Objective —
Please echo every line of the listing below, starting with the line containing "This screenshot has height=1746, width=887." and running through the end of the listing, both ends included.

* Start *

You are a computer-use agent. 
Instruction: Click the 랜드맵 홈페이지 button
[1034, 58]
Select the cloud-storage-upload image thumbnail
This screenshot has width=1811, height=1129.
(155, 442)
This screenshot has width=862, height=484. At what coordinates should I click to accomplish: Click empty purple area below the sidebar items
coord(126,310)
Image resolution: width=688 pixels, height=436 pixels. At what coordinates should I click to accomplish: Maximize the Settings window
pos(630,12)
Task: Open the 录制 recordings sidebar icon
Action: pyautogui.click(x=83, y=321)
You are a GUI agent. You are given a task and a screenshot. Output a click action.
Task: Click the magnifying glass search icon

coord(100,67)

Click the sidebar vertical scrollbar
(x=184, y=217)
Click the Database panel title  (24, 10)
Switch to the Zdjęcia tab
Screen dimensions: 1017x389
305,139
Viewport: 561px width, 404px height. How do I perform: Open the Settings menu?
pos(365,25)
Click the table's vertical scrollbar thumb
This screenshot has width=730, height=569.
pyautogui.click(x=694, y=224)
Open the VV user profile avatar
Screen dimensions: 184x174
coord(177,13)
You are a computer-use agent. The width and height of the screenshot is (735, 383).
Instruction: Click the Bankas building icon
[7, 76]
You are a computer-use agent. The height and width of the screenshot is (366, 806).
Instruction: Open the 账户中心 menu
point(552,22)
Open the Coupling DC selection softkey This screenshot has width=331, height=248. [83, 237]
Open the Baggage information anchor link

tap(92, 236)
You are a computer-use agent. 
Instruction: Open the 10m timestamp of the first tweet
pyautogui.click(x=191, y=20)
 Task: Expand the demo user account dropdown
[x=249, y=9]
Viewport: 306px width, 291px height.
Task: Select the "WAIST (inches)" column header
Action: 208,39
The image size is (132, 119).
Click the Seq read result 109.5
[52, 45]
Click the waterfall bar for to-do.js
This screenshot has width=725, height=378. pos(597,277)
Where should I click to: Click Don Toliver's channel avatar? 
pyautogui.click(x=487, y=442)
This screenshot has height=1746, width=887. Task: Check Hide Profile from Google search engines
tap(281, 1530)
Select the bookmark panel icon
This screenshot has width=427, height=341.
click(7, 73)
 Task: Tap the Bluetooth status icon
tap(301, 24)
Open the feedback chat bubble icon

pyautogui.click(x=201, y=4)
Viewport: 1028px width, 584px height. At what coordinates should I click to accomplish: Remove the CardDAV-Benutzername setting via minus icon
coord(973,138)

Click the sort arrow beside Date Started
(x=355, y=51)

* End *

Task output —
This screenshot has height=1746, width=887. Task: Check Hide Profile from Google search engines
tap(281, 1530)
Select the bookmark panel icon
This screenshot has width=427, height=341.
click(7, 73)
 Task: Tap the Bluetooth status icon
tap(301, 24)
Open the feedback chat bubble icon

pyautogui.click(x=201, y=4)
Viewport: 1028px width, 584px height. At what coordinates should I click to accomplish: Remove the CardDAV-Benutzername setting via minus icon
coord(973,138)

Click the sort arrow beside Date Started
(x=355, y=51)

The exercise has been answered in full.